Daniel Hallin's classic book The "Uncensored War" observes that journalists had 
"a great deal of information available which contradicted the official account 
[of Tonkin Gulf events]; it simply wasn't used. The day before the first 
incident, Hanoi had protested the attacks on its territory by Laotian aircraft 
and South Vietnamese gunboats."

What's more, "It was generally known...that `covert' operations against North 
Vietnam, carried out by South Vietnamese forces with U.S. support and 
direction, had been going on for some time."
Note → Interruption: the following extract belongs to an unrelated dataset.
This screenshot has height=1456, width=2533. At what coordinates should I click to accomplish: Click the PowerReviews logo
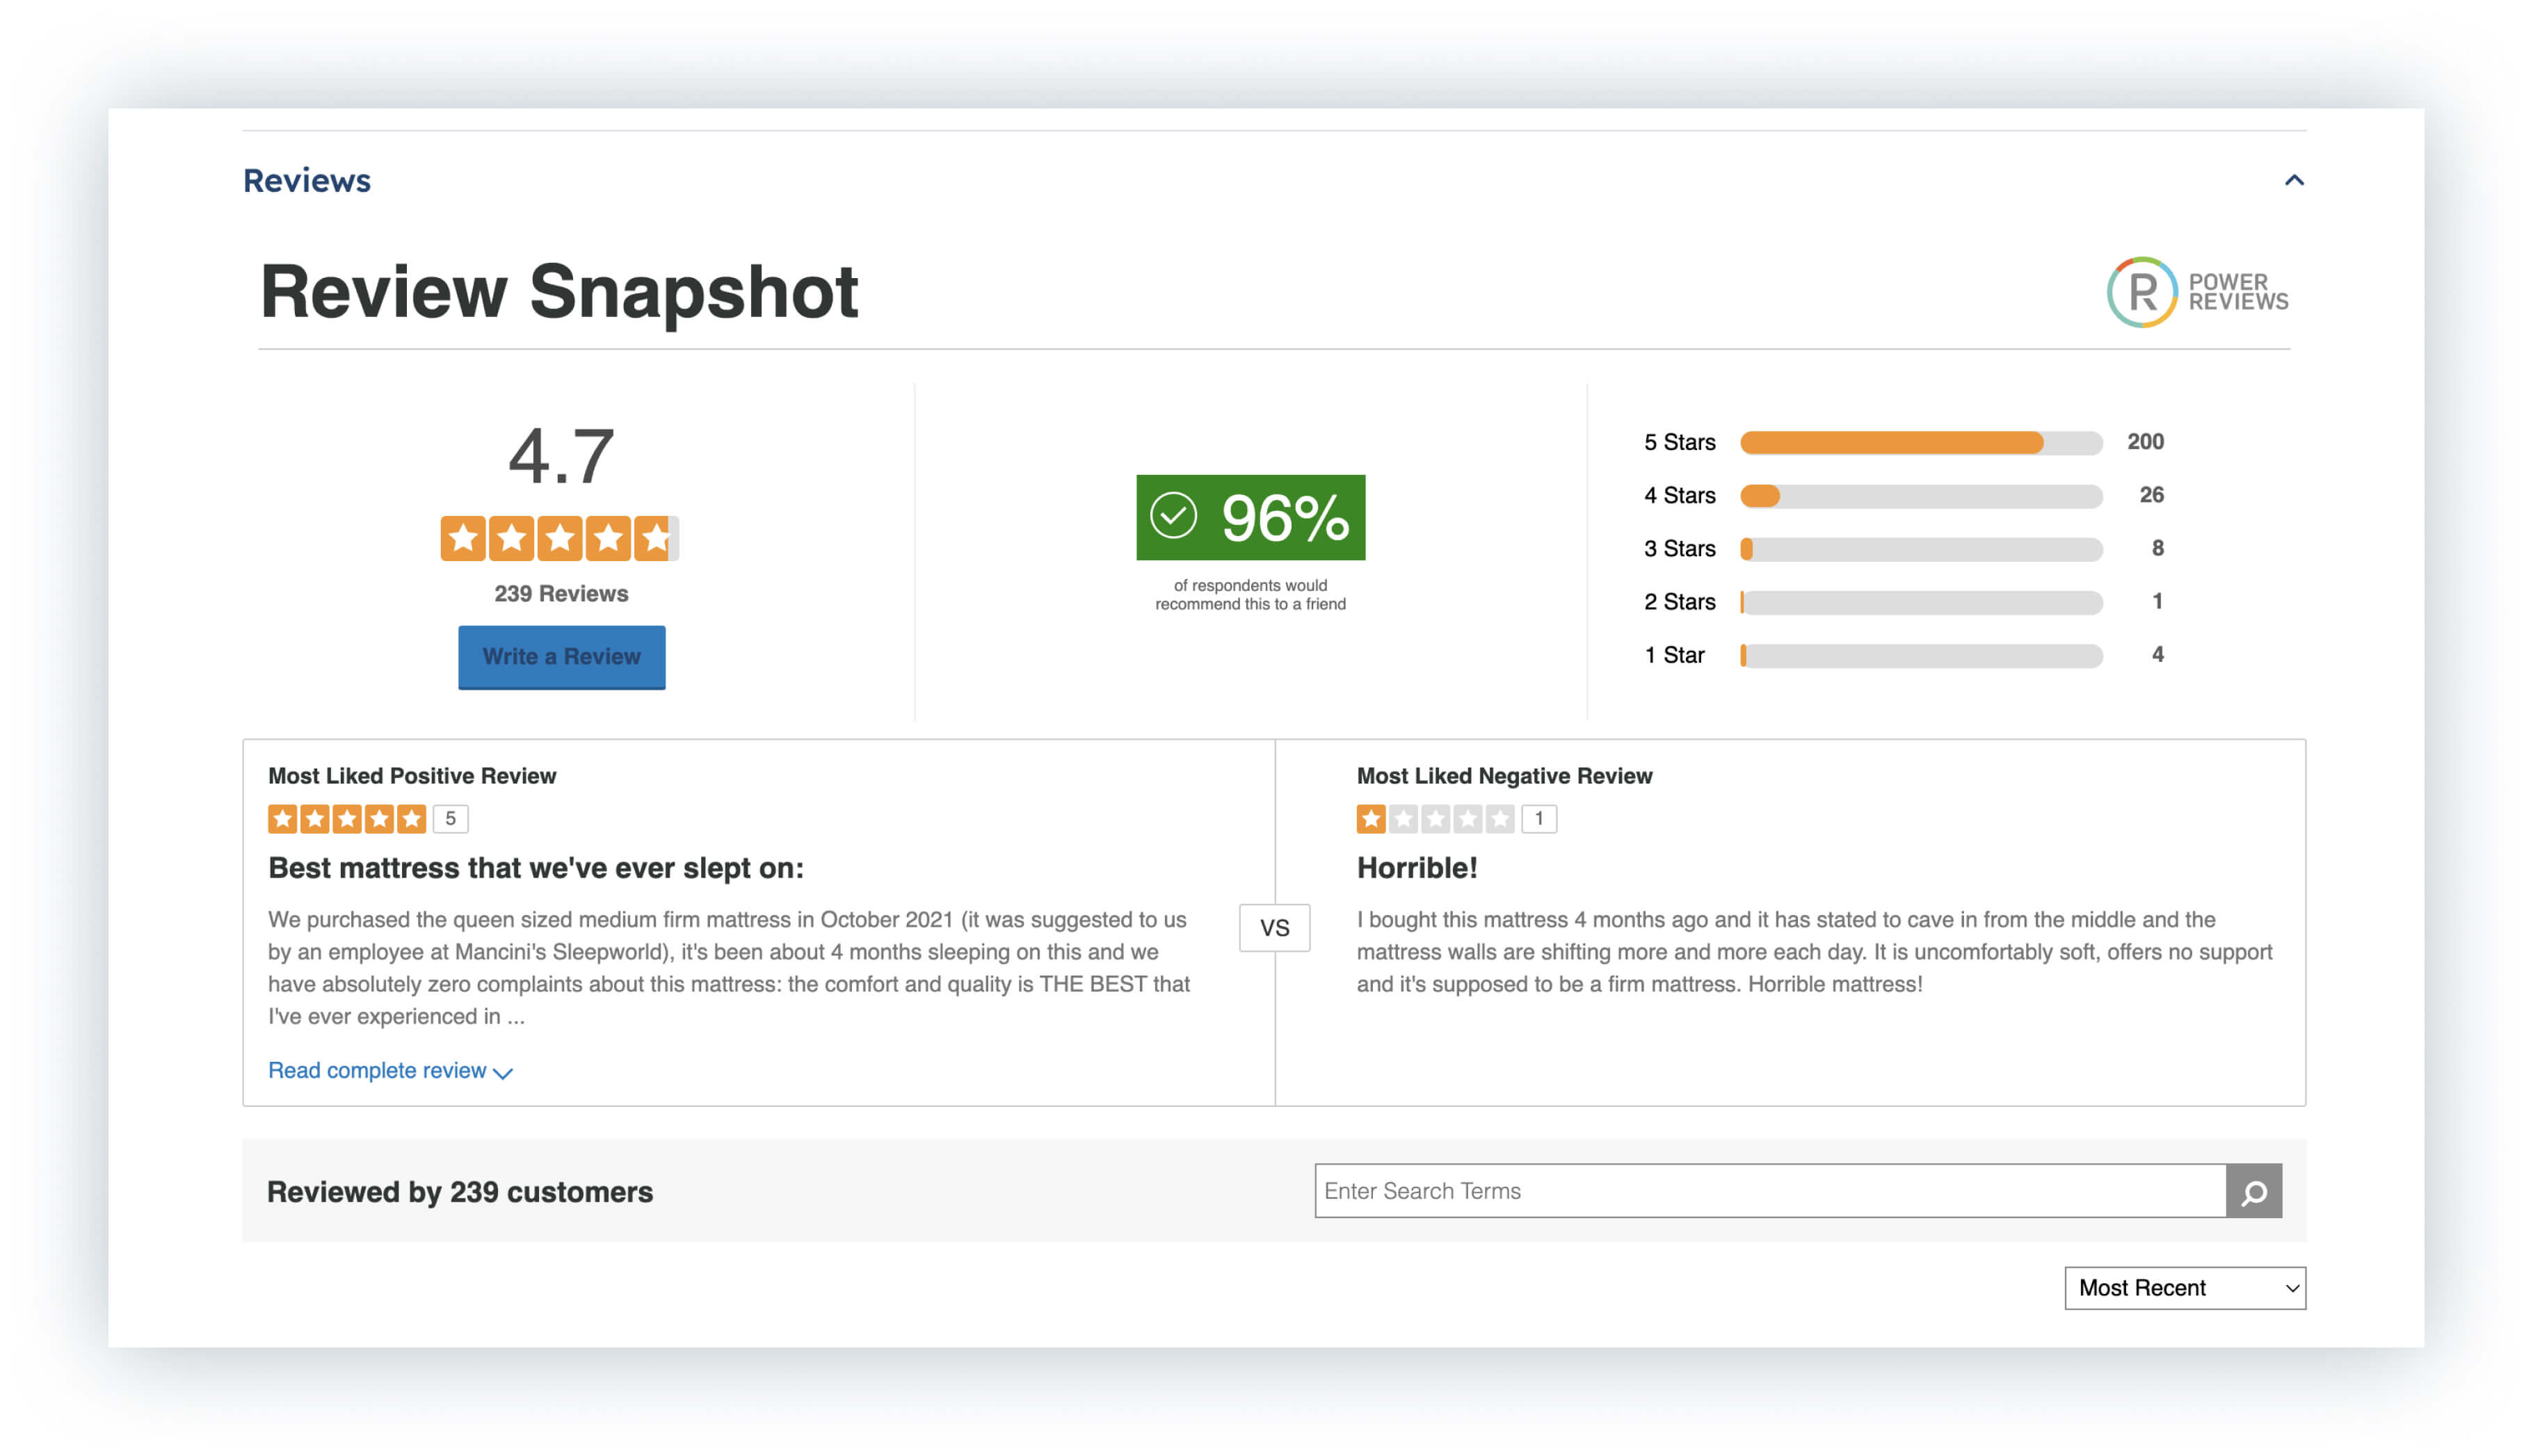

In the absence of independent journalism, the Gulf of Tonkin Resolution — the 
closest thing there ever was to a declaration of war against North Vietnam — 
sailed through Congress on Aug. 7. (Two courageous senators, Wayne Morse of 
Oregon and Ernest Gruening of Alaska, provided the only "no" votes.) The 
resolution authorized the president "to take all necessary measures to repel 
any armed attack against the forces of the United States and to prevent further 
aggression."

End of excerpt.  Cheney is recreating the Gulf of Tonkin in the Persian Gulf, 
and the NYT is, at best, parroting the administration's excuses and calling it 
news.  



>In addition to a grammar girl and a punctuation provost we need a  
>relevance monkey.
>


Forget the monkey.  We need a relevance zebra.